Pukul empat sore, seluruh peserta PERSAMI sudah berkumpul di tengah lapangan, mempersiapkan acara api unggun dan barbeque-an. Para siswa sibuk menyusun kayu ditengah lapangan sambil menyiram solar ke seluruh bagian kayu. Sedangkan para siswi sibuk mempersiapkan kebutuhan barbeque, seperti sosis, marshmelow, ubi, jagung, dan kebutuhan lainnya.
Disela-sela kegiatan, para peserta juga membahas apa yang akan mereka tampilkan nanti malam di panggung pentas seni pengakraban nanti malam. Begitupun dengan Bulon dan rekan setendanya, mereka asik membicarakan pentas seni.
“Gimana kalau puisi aja?” Saran Lia.
“Jangan, ini pensi bukan Bulan Bahasa,” tolak Nurma. “Kalo nyanyi gimana? Nanti gue yang gitarin.”

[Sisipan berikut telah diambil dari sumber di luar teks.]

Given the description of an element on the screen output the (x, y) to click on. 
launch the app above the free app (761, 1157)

“Setuju,” jawab Bulon dan Ara serentak.
“Nanti kita nyanyi lagu Korea aja, biar romantis,” usulan Ara.
“Yee, maunya.” Shinta menoyor kepala Ara agar tidak memikirkan Korea melulu. “Jadinya apa nih? Tar, lo mau apa buat tampil ntar malem?”

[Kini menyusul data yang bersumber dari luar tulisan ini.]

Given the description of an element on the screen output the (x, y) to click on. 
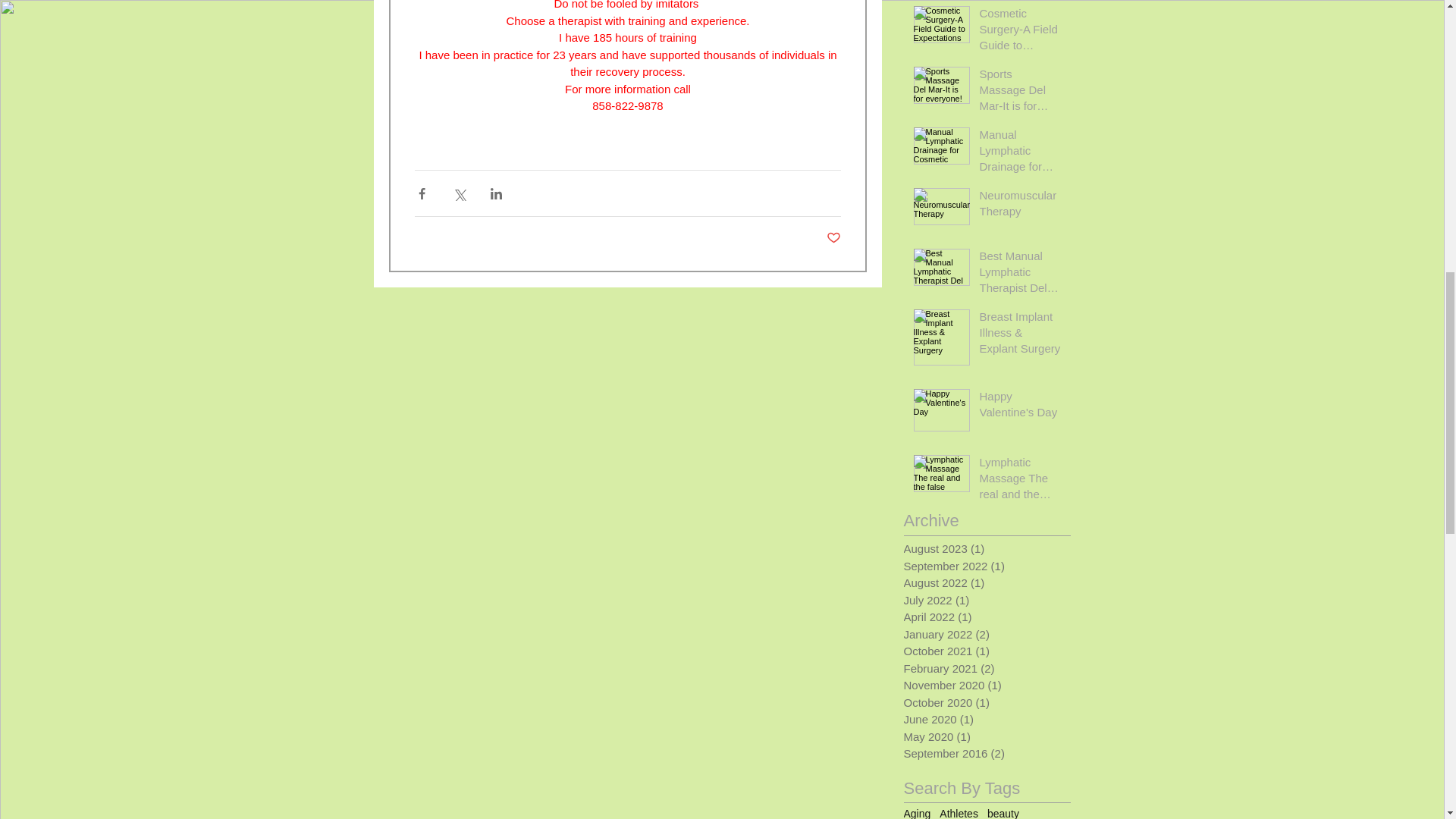
Sports Massage Del Mar-It is for everyone! (1020, 92)
Post not marked as liked (834, 238)
Neuromuscular Therapy (1020, 206)
Cosmetic Surgery-A Field Guide to Expectations and Recovery (1020, 31)
Happy Valentine's Day (1020, 406)
Best Manual Lymphatic Therapist Del Mar (1020, 275)
Lymphatic Massage The real and the false (1020, 480)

“Serah lo aja, yang penting gue gak ikut. Males kalo harus satu panggung sama dua orang aneh,” jawab Tari sinis sambil menunjuk kearah Bulon dan Tiara.

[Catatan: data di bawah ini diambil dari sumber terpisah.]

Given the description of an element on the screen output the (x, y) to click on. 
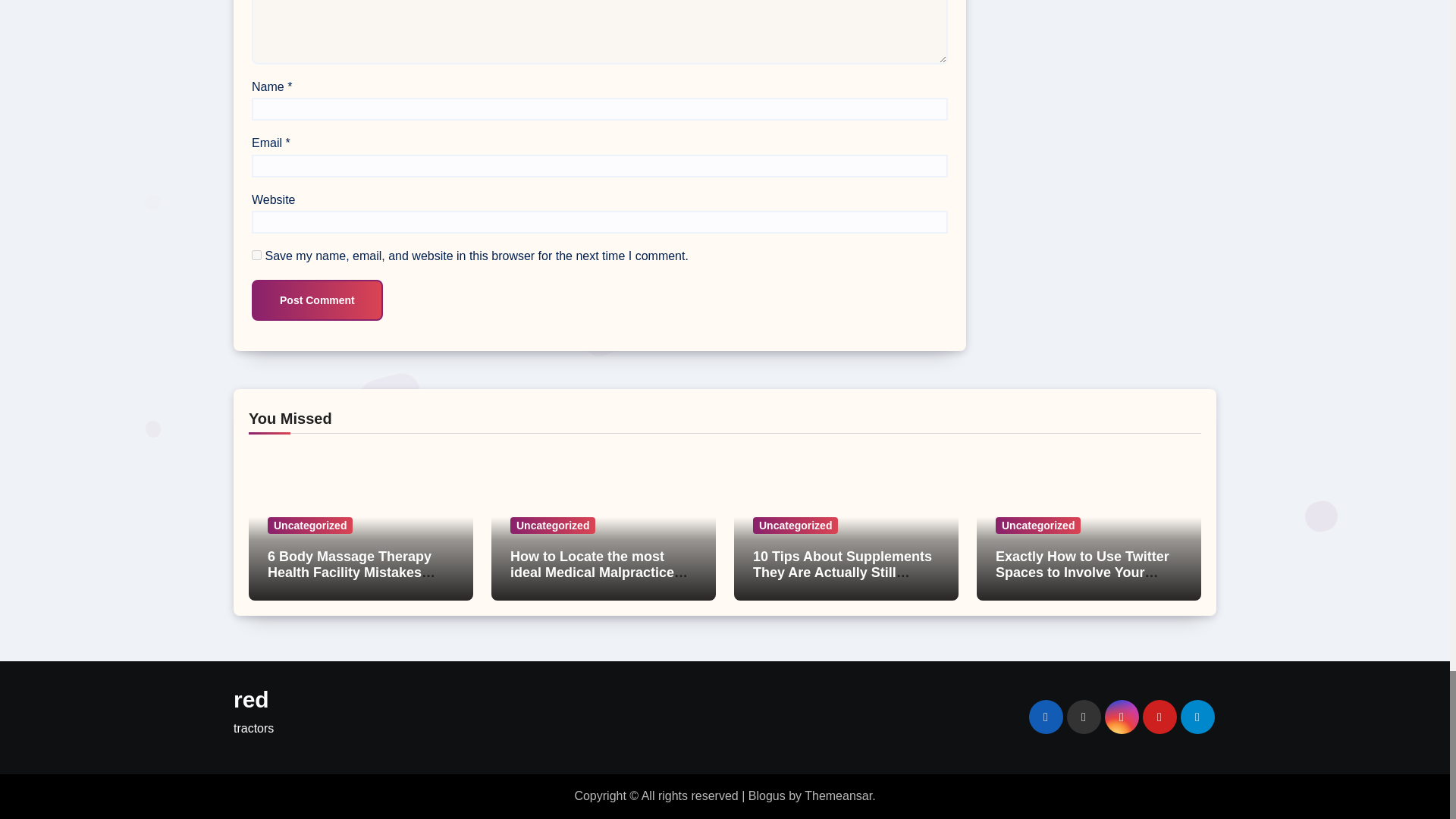
yes (256, 255)
Post Comment (316, 300)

Seketika semua mata mengarah ke Tari, menatap tidak suka. Begitulah tari, selalu memandang orang lain rendah dan menyombongkan kekayaannya, Bulon memilih pergi dari pada harus lebih lama berhadapan dnegan Tari. Bergitu pula dengan Ara, Lia, dan Nurma mengikuti langkah Bulon untuk menjauh dari Tari.
*****
Api unggun telah dinyalakan, semua orang duduk melingkar, menyaksikan penampilan dari regu lain. Bulon, Ara, Rizki, Anjelo, Alvi, Surya dan Agnez memilih tempat di depan perapian menghadap ke arah panggung.
Mata Bulon terfokus kepada Agnez dan Anjelo, Bulon melihat Anjelo yang memberikan jaketnya untuk Agnez. Mereka berdua sungguh romatis.
“Iky,” panggil Bulon.
“Kenapa, Bul?”
Bulon memberikan kode kepada Rizki. “Kok dingin ya.”
“Iya nih, dingin,” ucap Rizki pura-pura tidak menangkap kode dari Bulon. “Untung gue pakai jaket,” Pungkas Rizki sambil membuka ritsleting jaketnya.
Bulon hanya mendengus kesal, Rizki tidak paham dengan apa yang menjadi maksudnya. Awalnya Bulon senang karna Tari tidak ikut berkumpul di arena api unggun karna penyakitnya tapi sekarang ia kesal karna kelakuan Rizki yang tidak peka.
“Jangan cemberut.” Rizki menyampirkan jaketnya di tubuh Bulon. “Pake jaketnya, biar gak dingin.”
Senyum Bulon seketika merekah, dia tidak tahu kapan Rizki melepas jaketnya, yang dia tahu, jaket Rizki kini sedang menghangatkan suhu tubuhnya.
“Abang Surya,” rengek Alvi. “Adek Alvi juga dingin, mau dong dikasih jaket kayak Agnez sama Bulon.”
Surya memandang sekilas ke arah Alvi, sedetik kemudian dia melepaskan jaketnya. Di berikannya jaket itu di depan Alvi.
“Pakein sekalian dong abang,” lanjut Alvi.
“Bukan buat lo.” Surya menarik tubuh Alvi ke arahnya, agar dia bisa melihat Ara. “Pake.”
“Hah? Buat gue?” tanya Ara setengah tak percaya.
Surya kembali menarik tangannya yang memengang jaket lalu memakai kembali jaketnya. “Gak jadi, lo kelamaan jawabnya.”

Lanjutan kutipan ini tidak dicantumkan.